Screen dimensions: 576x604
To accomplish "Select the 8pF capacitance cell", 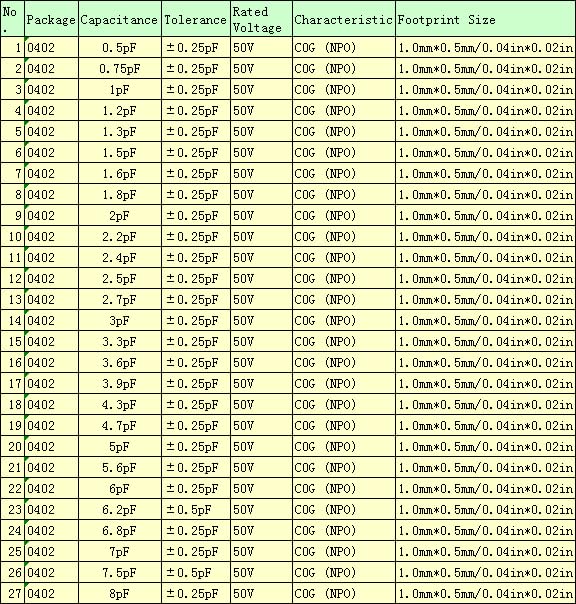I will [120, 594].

____________________

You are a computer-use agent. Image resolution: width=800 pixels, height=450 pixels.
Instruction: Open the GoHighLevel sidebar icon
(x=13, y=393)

____________________

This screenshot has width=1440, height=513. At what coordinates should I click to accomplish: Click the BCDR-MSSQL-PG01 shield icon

____________________

▶ TASK DETAILS
If a line in the records holds the string "width", count it, and give only the total.

▶ EXERCISE RESULT
2